I push her on the swing, back and forth, back and forth. The creaking chains mirror my body complaining under the strain but persisting, determined to fulfil its role.
I remember a day when pushing a swing was tedious. Today it is pure bliss. The wind in Amy’s wispy blonde hair, her tiny hands gripping for dear life as she squeals with delight, “More! More!”
Today is our time: just Amy and I. At only one, she will have no recollection, but I will. These moments will be soaked up, inhaled and carried to my grave. They’ll breathe life into my lungs while my organs are still cooperating.
We make our way along the grass, Amy with her toddler waddle, me with my gaunt body and weak gait. Spotting dandelions, I pick one, teach her how to make a wish and blow. She is too young to wish but I have enough wishes for both of us. Each tiny speck that blows away is loaded with a wish for each of my children, my husband and possibly a selfish one for me.

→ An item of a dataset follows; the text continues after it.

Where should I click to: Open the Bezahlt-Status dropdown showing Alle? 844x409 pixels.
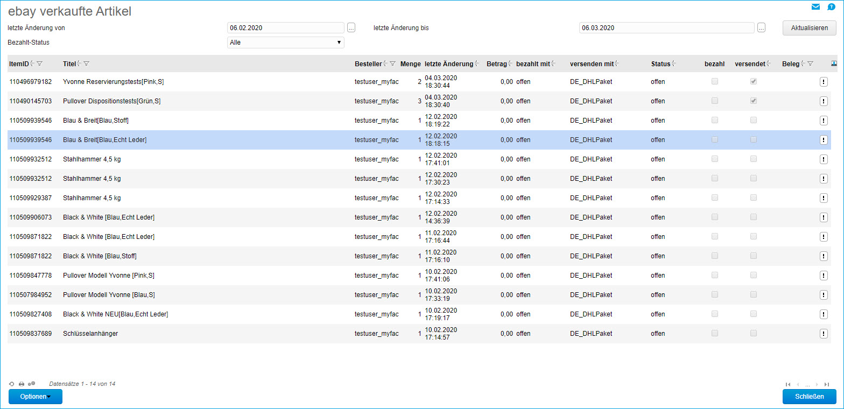285,43
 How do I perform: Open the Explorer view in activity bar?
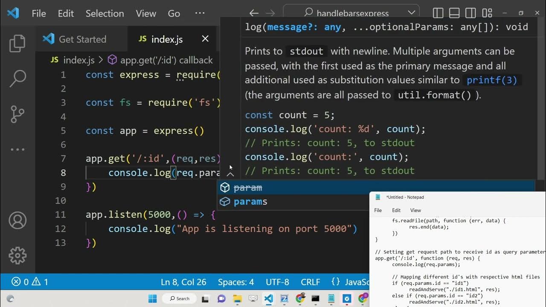17,43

I take Amy home for her midday sleep where Alexander is waiting for me in his Batman suit. It’s his turn for exclusive mummy time. I’m exhausted but his beautiful, eager face livens my failing energy. My gorgeous three-year-old superhero. His special requests involve rainbow ice cream and the biggest Batman toy he can find. Simple pleasures and easy fixes.
I let him choose a big cone with two scoops of unnaturally coloured ice cream. It melts faster than he can lick it but the kaleidoscope of colours dripping off his chin makes us both laugh. There was a time I’d have been quick to wipe the stickiness away but now I let it be. Alexander gains the attention of many onlookers – his cape, mask and infectious cackles are mesmerising. Or perhaps it’s me they’re looking at, with my telltale headscarf, a face aged beyond my years.
Alexander sprints through the toy store at lightening speed and I follow, trying my best to keep pace. He spots the Batman of his dreams, with buttons magically making his hero talk. “This one!” he says with solid decision and a face-splitting grin. We pay and take Batman boy and Batman toy back home, sticky and content.
I want to cry as I dare contemplate all the moments I’ll miss. I can feel the hairline fractures in my heart as the thoughts crash through my steely exterior. But I won’t ruin this day, this perfect day. I need to retain my poise, as tomorrow it is Max’s day, which he’s been waiting an eternity for.
I sleep fitfully, unable to find a comfortable position. My brain is in overdrive and I cannot eradicate the feelings that are spinning out of control. I’ve been here before: fading in and out of sleep rehearsing the why’s, the how’s, the what if’s. They are unhelpful at best, completely debilitating at worst.
I awake to Max’s silhouette looming over the bed. He beams, “It’s Max & Mummy day, you need to get up!”
I smile and extend my hand, which he grabs attempting to pull me out of bed. A shower and cup of tea gradually perk me up as we discuss the finer details of the day. My husband looks on, trying to hide his concern at my deteriorating state.
The end is inevitable. This disease is stripping me bare working it’s way through every nook of my body, strategically shutting down each section. Having everything to live for makes no difference. It is ruthless, careless, indiscriminate.
Max gathers my handbag and keys and puts them on the table. His excitement is palpable and I allow it to wash over me.
“Where to first, my amazing Max?” I say, disguising my breathlessness.
“Have you forgotten already? Scienceworks, then a Happy Meal!”
Max races out the door, remnants of a goodbye trailing him.
Scienceworks is a frenzy of button pushing and “Mummy, come and see this!” I watch from a central seat, my soon-to-be-school-boy frantic with pleasure at all the things he can touch. He knows I’m unwell, but to what extent we have not yet divulged. There never seems a right time.
His hunger drives us to the next stop – a Happy Meal – a rubbish food once dismissed. Today he can have ten of them if he likes. If only happiness was such a basic commodity. I eat a couple of fries, the salt pierces my mouth ulcers robbing me of an appetite.
“This has been the best day, EVER!” Max declares. I agree.
We drive home as he talks incessantly about the brilliant discoveries he made at Scienceworks and how he can’t wait to tell Alexander, Amy and Dad about his day.
My husband later finds me on the swing in the backyard. The darkness is comforting. No one can see me here; no brave face is required.
“They’re all finally asleep,” he says embracing me from behind. His protective arms are strong, healthy. A tear burns down my cheek. I allow its fall. The one that follows brings a deluge with it, my body convulses into sobs. They are heavy with anger, sorrow and despair, of lost dreams and unthinkable goodbyes.
“I can’t do this,” I choke out.
“You don’t have to,” he says.
“Grown don’t mean nothing to a mother. A child is a child. They get bigger, older, but grown. In my heart it don’t mean a thing.”*
As our children grow and become more independent, we might become a wee bit complacent about their existence, lost in the daily grind and focusing on the world outside the home. But it doesn’t take much to realise how shockingly fragile human life is, and how quickly childhood will be over, though the connections and feelings that bind us will remain for eternity.